Work instructions >>
a. Answer these questions from the text on scaling:
(i) In what year did the film Jaws come out?
(ii) Apart from the tech sense, what two dictionary meanings of scaling does it give?
(iii) What other name does it give for vertical scaling?
b. Please carry on the text on scaling from the point where it stops.

Text to read >>
----------
A famous line from the 1975 film Jaws sees a terrified Chief Brody backing into the cabin, uttering “You’re gonna need a bigger boat”.
This is because he had just seen the size of the shark they were hunting.
Allow me to ruin Jaws for you. It could’ve been a simple, 30-minute movie if they had just equipped the boats more appropriately to help them catch the shark.
Yeah. I said it.
But what exactly does that have to do with scaling your technology stack? Let me elaborate.
What Exactly Is Scaling?
Scaling, in dictionary terms, can refer to the removal of scales, or even the scraping of tartar from teeth. But in tech terms, it speaks to a system’s ability to grow according to the workloads it needs to handle.
This is often in two buckets, Vertical Scaling or Horizontal scaling.
Vertical scaling (Also referred to as scale up) implies that we get a bigger processing mechanism to handle a workload. We do this by upgrading memory, adding more CPU, increasing disk space, using more network interfaces, etc. and essentially upgrade the system.
----------
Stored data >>
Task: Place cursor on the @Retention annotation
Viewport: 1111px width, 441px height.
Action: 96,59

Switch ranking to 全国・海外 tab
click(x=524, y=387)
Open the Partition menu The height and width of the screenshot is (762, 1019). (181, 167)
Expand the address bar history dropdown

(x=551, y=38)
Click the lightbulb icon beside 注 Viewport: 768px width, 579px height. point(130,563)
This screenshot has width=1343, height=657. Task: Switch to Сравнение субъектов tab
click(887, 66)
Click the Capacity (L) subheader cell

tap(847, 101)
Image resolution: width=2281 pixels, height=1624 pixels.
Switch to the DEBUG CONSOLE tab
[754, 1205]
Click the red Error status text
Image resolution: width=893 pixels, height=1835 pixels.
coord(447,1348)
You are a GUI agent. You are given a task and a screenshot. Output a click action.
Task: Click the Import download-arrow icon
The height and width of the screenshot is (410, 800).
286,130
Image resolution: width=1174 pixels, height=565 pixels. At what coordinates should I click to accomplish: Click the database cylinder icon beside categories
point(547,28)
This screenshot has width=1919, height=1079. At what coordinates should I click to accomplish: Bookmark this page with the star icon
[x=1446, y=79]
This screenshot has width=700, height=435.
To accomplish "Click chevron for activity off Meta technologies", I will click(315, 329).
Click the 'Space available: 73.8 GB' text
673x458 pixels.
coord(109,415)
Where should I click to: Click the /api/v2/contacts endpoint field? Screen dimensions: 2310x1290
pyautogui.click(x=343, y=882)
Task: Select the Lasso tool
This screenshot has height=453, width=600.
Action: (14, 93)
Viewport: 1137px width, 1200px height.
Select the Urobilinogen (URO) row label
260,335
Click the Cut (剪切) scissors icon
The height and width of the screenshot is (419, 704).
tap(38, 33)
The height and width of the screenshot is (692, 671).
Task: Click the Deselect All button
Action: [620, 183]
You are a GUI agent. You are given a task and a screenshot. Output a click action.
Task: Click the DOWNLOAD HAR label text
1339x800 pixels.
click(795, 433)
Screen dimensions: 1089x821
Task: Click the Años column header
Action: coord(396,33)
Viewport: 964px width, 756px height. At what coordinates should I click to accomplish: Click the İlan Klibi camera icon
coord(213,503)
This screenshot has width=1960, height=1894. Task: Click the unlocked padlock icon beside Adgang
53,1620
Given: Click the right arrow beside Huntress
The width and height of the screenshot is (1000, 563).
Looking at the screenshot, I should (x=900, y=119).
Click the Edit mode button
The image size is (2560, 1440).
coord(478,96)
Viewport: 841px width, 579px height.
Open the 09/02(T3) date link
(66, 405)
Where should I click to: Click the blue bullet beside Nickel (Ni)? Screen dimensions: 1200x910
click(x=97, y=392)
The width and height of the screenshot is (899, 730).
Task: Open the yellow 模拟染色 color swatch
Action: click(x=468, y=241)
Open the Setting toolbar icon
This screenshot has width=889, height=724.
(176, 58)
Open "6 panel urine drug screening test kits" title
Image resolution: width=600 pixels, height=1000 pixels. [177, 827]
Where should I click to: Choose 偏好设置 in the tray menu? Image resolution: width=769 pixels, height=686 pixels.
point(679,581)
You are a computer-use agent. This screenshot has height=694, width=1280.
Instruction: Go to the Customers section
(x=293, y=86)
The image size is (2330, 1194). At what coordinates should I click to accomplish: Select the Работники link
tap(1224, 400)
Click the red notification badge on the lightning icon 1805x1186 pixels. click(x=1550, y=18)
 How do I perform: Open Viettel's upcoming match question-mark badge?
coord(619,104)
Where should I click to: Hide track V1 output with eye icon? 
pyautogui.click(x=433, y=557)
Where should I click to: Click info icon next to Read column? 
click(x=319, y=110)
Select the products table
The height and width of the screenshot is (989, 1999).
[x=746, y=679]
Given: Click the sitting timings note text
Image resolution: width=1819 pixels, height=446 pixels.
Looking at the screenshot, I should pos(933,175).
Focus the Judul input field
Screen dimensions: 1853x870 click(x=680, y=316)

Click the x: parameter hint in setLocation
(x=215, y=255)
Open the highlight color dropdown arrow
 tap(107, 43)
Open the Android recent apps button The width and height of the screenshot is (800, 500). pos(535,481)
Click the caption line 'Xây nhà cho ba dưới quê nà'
----------
Results by task >>
a.
(i) 1975
(ii) The removal of scales, and the scraping of tartar from teeth
(iii) Scale up

b.
Horizontal scaling implies that we add additional processing points of similar size and specification and distribute the load amongst them. It eases the loads, minimising any lag, downtimes or crashes. It follows the basic tenet of “many hands make light work”.
A Brief Background on Vertical Scaling
Vertical scaling speaks to a more monolithic approach to systems design. Although an evolution on mainframes, it still uses the concept of throwing the whole workload at a single processing point.
This was popularized by hardware vendors being able to box a lot more hardware into smaller packages and making it expandable. But as with everything there is an eventual bottleneck, which in the case of vertical scaling was most often the motherboard.
There is only so much silicon you can throw at a problem until you are eventually wasting precious silicon and coming nowhere near solving the problem.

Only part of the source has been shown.